With an SPA the user list just lives in a JS variable. When I’m on the user’s details page, I just find the relevant user in that list without even making another HTTP request.

[-] brian@programming.dev 2 points 19 minutes ago

in your case the user list would be rendered by the server and the client wouldn't care, it would receive a new rendered copy when you changed pages.

it seems like their argument was all just sites that should have been fully static to begin with, and for some reason have made it sound like that's the main use of SPAs. It's a silly article and I wouldn't change anything I'm doing based on it. if your site is a content based site(showing docs/articles/etc.) then you shouldn't be using an SPA, especially just for page transitions. otherwise you have a valid use for an SPA and should continue regardless of these new APIs

[-] madcaesar@lemmy.world 2 points 1 hour ago

SPAs are just fine.

Web dev is a never-ending cycle of people "well actuallying" constantly to invent new shit, which will be "well actuallyied" 2 weeks later.

[-] sekki@lemmy.world 3 points 6 hours ago

I get what you are asking for but I don't think it is even necessary to have a list of users on the client in the first place using the MPA approach. I would guess the list of users is just available to the server, which pre-renders HTML out of it and provides it to the client.

[-] bleistift2@sopuli.xyz 1 points 15 minutes ago* (last edited 13 minutes ago)
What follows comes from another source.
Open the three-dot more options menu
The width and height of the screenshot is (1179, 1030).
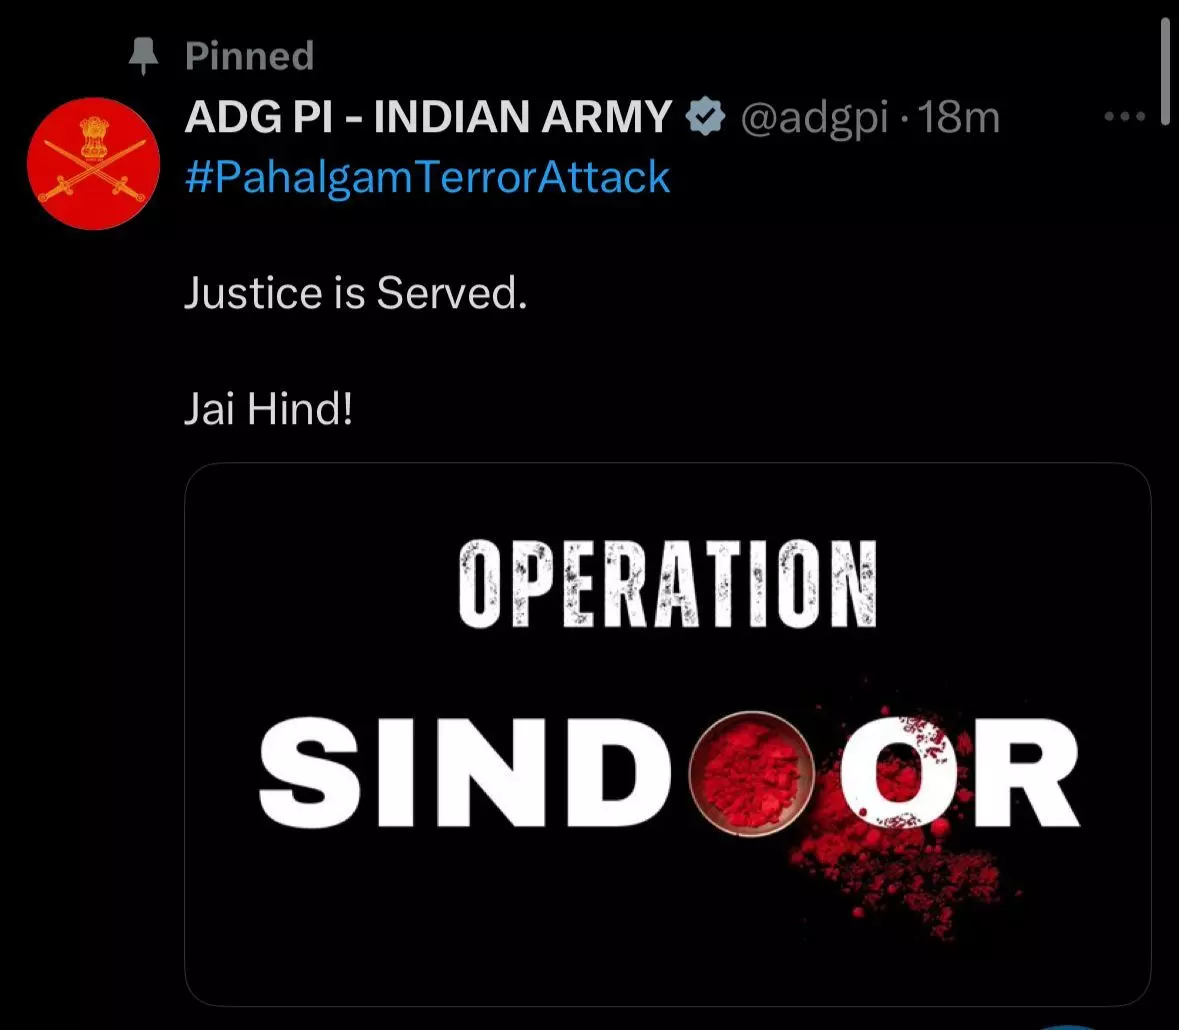[1125, 117]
So we’re back to fully static pages and rendering HTML on the server? That sounds like a terrible idea. I don’t want to preload 10 different pages (for opening various filtering forms, creation forms, more pages of the user list, different lengths of the user list, different orderings of the list, and all combinations of the above) just in case a user needs one of them, which they mostly don’t.

[-] Ephera@lemmy.ml 22 points 1 day ago

This would've been a much more exciting article, if it was actually supported across the web and not just in Chromium...

[-] ViatorOmnium@piefed.social 18 points 1 day ago* (last edited 1 day ago)

It's already on Safari and Firefox Nightly too.